Rosalee Gene came into this world quickly on Friday, Dec. 1, at 9:14 am. Before she was born we hadn’t decided on a name, so we agreed we would need to meet her first.

And when I met her I knew. I looked up at my husband looking down at the squishy, slimy, dark-haired little human resting on my chest and he said he knew too.

“You say it first,” he said.

“Rosalee,” I said.

“Yes. I think so too. Rosalee.”

Tears filled his eyes when he said her name out loud, and we both breathed a sigh of relief that she was here, healthy and wailing, lifting a small fraction of the weight of worry we’ve been carrying throughout the last month.

As I type this, Rosie is laying beside me, sleeping deeply the way new humans do. And 600 miles away my mom is sitting by my dad’s bedside in the ICU in a hospital in Minneapolis as he fights for his life, battling a pancreas that is dying on him.

Since Rosie’s birth he’s taken a turn for the worse, which, we’ve learned, is the nature of this condition.

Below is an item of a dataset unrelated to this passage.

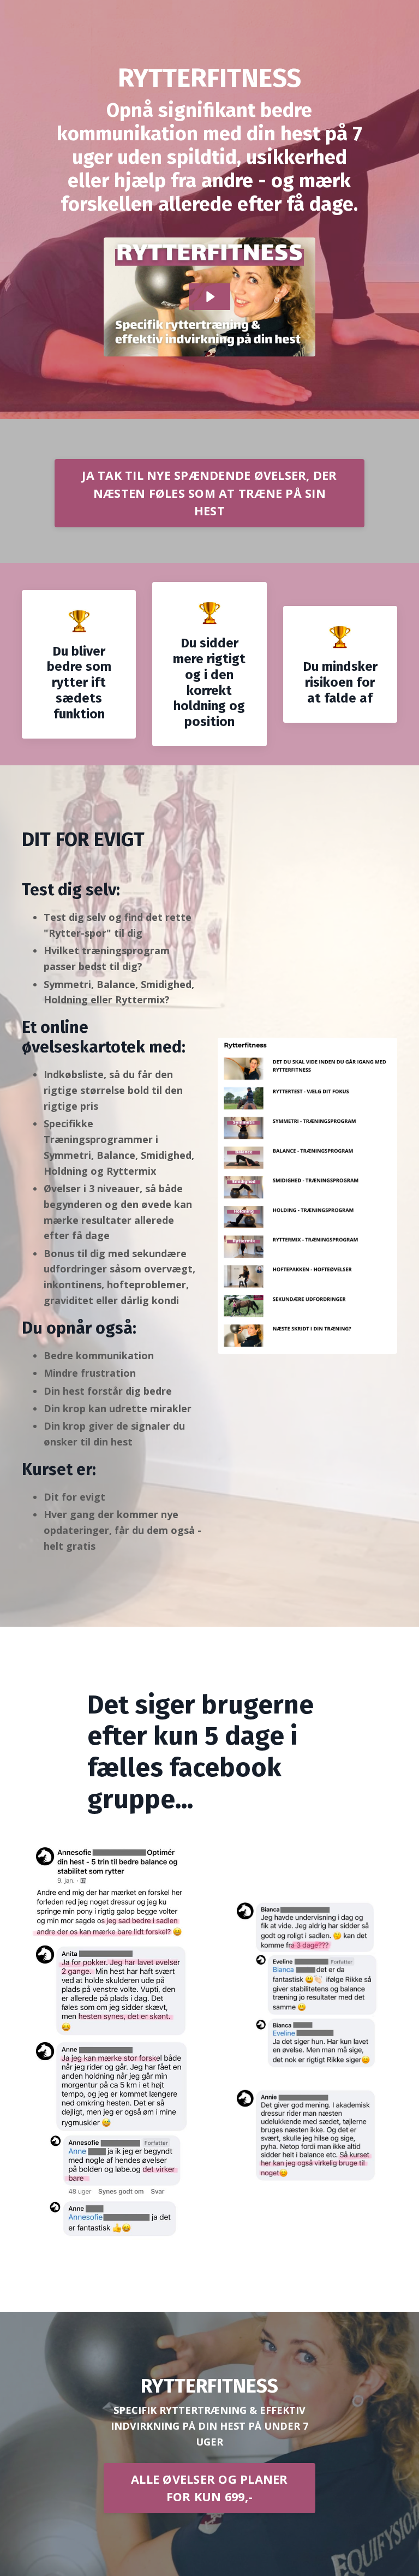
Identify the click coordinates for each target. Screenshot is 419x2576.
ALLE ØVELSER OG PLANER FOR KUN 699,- (209, 2487)
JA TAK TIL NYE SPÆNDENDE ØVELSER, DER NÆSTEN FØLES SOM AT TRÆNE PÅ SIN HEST (209, 493)
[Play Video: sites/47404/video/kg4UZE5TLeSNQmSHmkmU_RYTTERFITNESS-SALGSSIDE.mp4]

One day there’s improvement, the next there’s a crash.

It’s unbearable, this wait and see, the miles between us, hearing my mom’s tired voice on the other end of the line. Our hearts stopping at every ding of our phones.

And it’s frustrating that the only way we can be there for them is to be here, taking care of our daughters and the ranch and each other while we wait on the news.

Before Rosie arrived I wanted to hold her safe in my womb until our lives were put back in place the way she deserved them to be when she entered this world, as if I had control of such things.

Now I know better. To be simultaneously happy and terrified is exhausting, but we needed her here with us, to keep us busy, to make us smile and to patch the aching parts of our hearts up with hope.

Last weekend we loaded up the pickup with the girls, my little sister and baby niece to take a drive across the ranch looking for a wild cedar to cut for our Christmas tree. This is a ritual we started with Dad when we were just little girls, and it felt good to be out there, working to keep in the tradition of the holiday. We rolled and bumped slowly along prairie trails and fence lines, stopping to watch a herd of elk cut through a clearing and up along the horizon.

“Look at that Edie,” we exclaimed. “Look at the elk!”

“Ohh,” she replied, her eyes wide with wonder before turning to me and asking, “But where are the hippos?”

And sitting side my side the cab of the pickup, dressed up warm for a long, cold season, our frazzled nerves were calmed for a moment as we all let the air out of our lungs and laughed.

And I said a quiet prayer of thanks for these children who remind us to keep breathing.